Keep in mind, everybody is busy right now. Many have sold multifamily projects well into 2016 and beyond. Residential home building activity has been steady and fluid. Managing inventory may seem like a simple process in such favorable conditions but it becomes more complex than many think. Storage, whether inside or out, is often a concern for inventory managers. Keeping fresh, bright, clean, dry stock is a challenge for all levels of distribution as is added cost when you are forced to land wood into reload and storage facilities. We’d all like to have acres and acres of unlimited under-roof storage at our disposal to take advantage of buying opportunities but that is seldom the reality. Buyers are often constrained by available credit limits, mill contracts, and customer’s allegiance to specific branded goods. None of us ever has enough “cheap” inventory when the market is soft and we’ve all been caught with overpriced wood when the market heads south. The result is distribution inventory levels built more for “just-in-time” or flexible strategies rather than “loading-up” mentalities. Of course, playing inventories “close-to-the-vest” can promote more pricing volatility as when dealers, fearing a blip could turn into a spike, jump into the fray and add fuel to the fire. The 2015 lumber market experienced roughly 15 percent more volatility than the two years prior where a $30 price swing was the extent of any instability.
The lumber market softness in the face of robust building activity in the first half of the year can be traced to a modest increase in domestic lumber production, a stronger increase in lumber imports, and a significant decrease in wood exports. There was nearly a billion board feet more wood for the U.S. market to absorb through the first six months of 2015 putting downward pressure on wood prices. But most wood products producer earnings took a hit, especially in the second quarter, and many mills starting drawing down production to get more in line with demand. Many analyst believe that’s how OSB mills finally strengthened their position after bleeding red ink the past five years. Only time will see how it plays out, especially as the industry braces for whatever fallout, if any, the expiration of the SLA will have.
The housing industry seems to be humming along albeit month to month data points can cause some consternation. But if you keep a longer term perspective, say year-over-year comparisons, the recovery seems to be picking up steam. Multifamily housing continues to be the shining star, propping up housing start activity to a seasonally adjusted annual rate of over 1.2 million units in September. Apartment construction increased 18.3 percent to 466,000 units while single-family edged up ever so slightly to 740,000 units. Analyst are cautiously optimistic with the performance of the single-family market siting a gradual improvement throughout 2015 up over 11 percent. Chief economist, Brad Hunter projects similar gains in 2016 and 2017 for single-family housing siting a strong job market and continued low mortgage rates as a catalyst for growth. He also expects the pent-up demand of entry level buyers, who have been conspicuously missing and largely ignored by many builders in the initial recovery period, to strengthen in the coming two years. NAHB Senior Economist, Robert Denk agrees that the numbers are firmly behind these projections.
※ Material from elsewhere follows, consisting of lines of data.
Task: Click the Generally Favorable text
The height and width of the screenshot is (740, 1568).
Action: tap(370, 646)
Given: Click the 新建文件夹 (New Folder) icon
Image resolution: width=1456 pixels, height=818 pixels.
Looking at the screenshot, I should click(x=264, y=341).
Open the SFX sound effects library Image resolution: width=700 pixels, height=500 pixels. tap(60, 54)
Since 1990, the average number of single-family starts per year is 1.3 million. He is projecting 1 million single-family starts in 2016 and 1.2 million the following year, still only 91 percent of the average.
Of course there are significant challenges impeding these more robust recovery expectations. Two of the most significant include a shortage of available lots and a shortage of available labor. Many builders complain that a housing lot shortage has definitely stymied home sales. Developers blame restrictive regulations, limited financing for lot development, and buyers growing preference to live in or near cities where little unused land exists. Stringent Federal environmental rules and local government meddling requiring impractical “pay-to-play” scenarios can delay or scuttle projects and have become prevalent as the improving economy reduces local officials’ need for tax revenues that new development brings. In a recent NAHB survey, developers claim that regulatory requirements have added seven-months to the development process.
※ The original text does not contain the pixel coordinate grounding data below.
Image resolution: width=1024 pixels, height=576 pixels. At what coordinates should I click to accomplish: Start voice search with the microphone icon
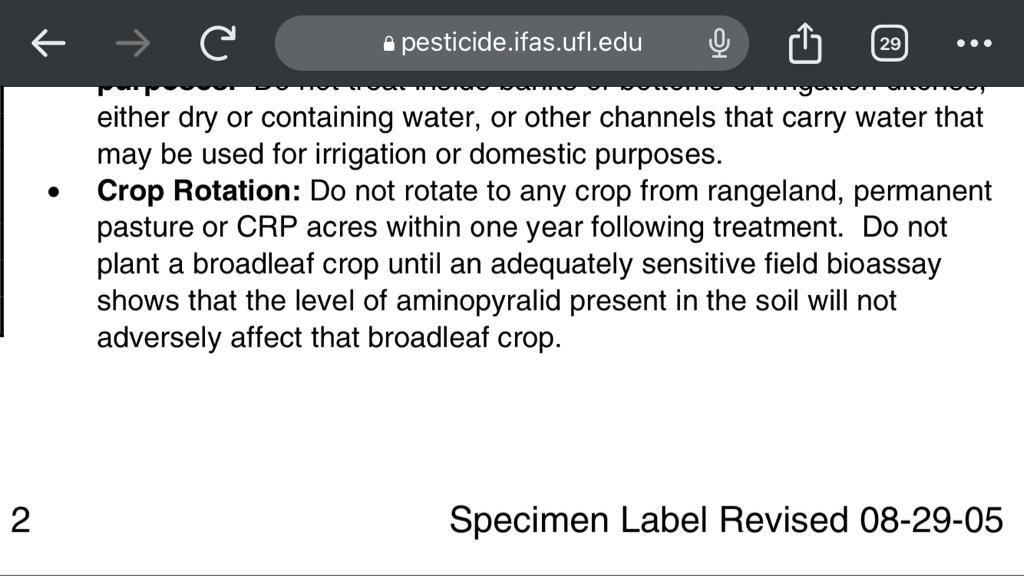[x=719, y=44]
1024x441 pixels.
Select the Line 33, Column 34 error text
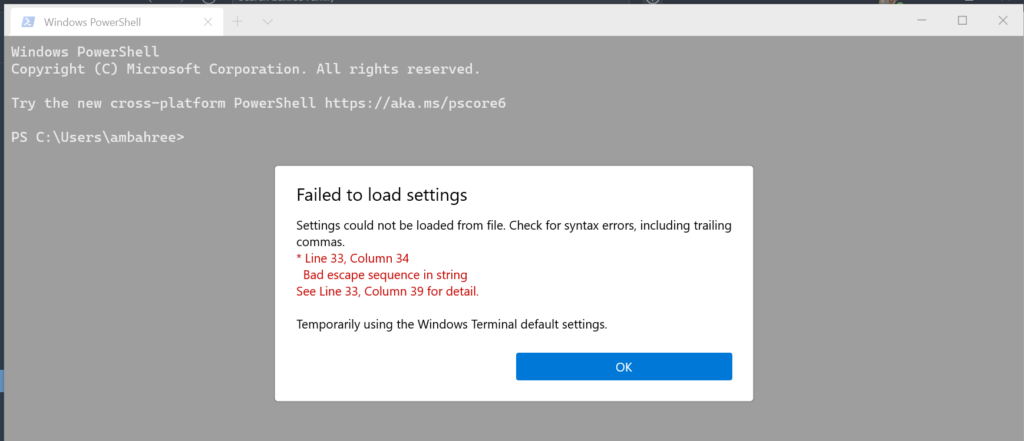pyautogui.click(x=353, y=259)
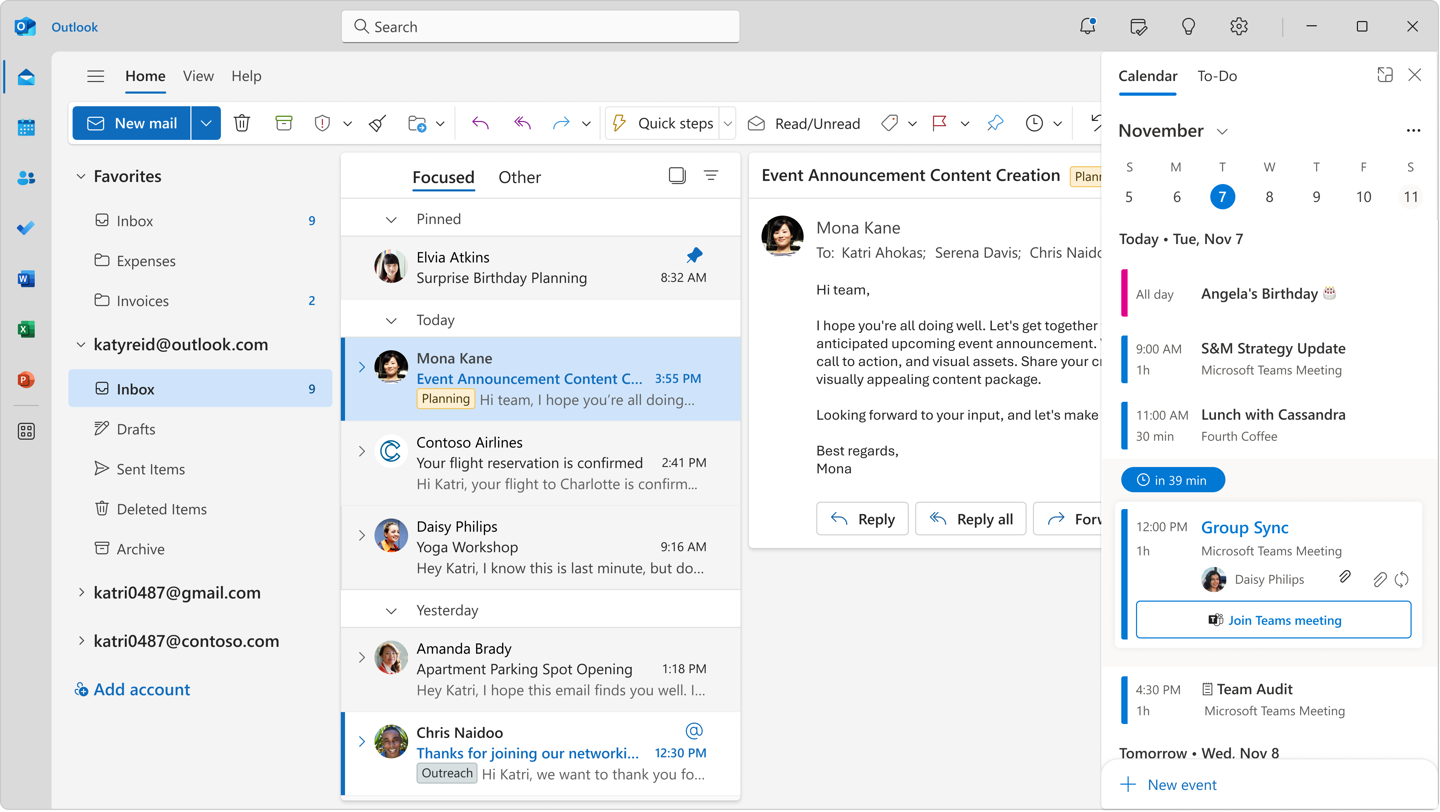Click the Sweep broom icon in toolbar
The width and height of the screenshot is (1440, 812).
(377, 123)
But in the end, it may be labor that decides just how the housing recovery plays out. Construction industry employment tanked along with housing from 2006 to 2011, losing nearly 2.3 million jobs. We’ve gotten well less than half of those back and many builders, especially large production companies, say that labor woes are making it difficult to deliver sold homes on time and on budget and many have down-graded their sales projections for the year. In a recent NAHB survey, nearly three-quarters of the builder’s surveyed reported that availability of labor was a significant problem in multiple trades and it was hindering them from completing units. Some argue that builders have done it to themselves by not rewarding tradesmen with a reasonable compensation structure. NAHB recently noted that residential construction workers were paid, on average, 14 percent more than the overall U.S. average wage in 1990. By last year, that premium had shrunk to 4 percent. And it may not be a fixable problem by just throwing money at workers to lure them back. John Burns Real Estate Consulting conducted a recent study that revealed many of the Hispanic workforce who had been majorly responsible for the constructing of America, left the country during the real estate crisis. Many of them have not returned to work in the U.S. due to tighter immigration controls – both for those entering legally and those not – and comparable job opportunities in some Mexican states with improving economies. For some of the earlier housing projections to come true, our industry will most assuredly need to attract a new wave of tradesmen to get the job done.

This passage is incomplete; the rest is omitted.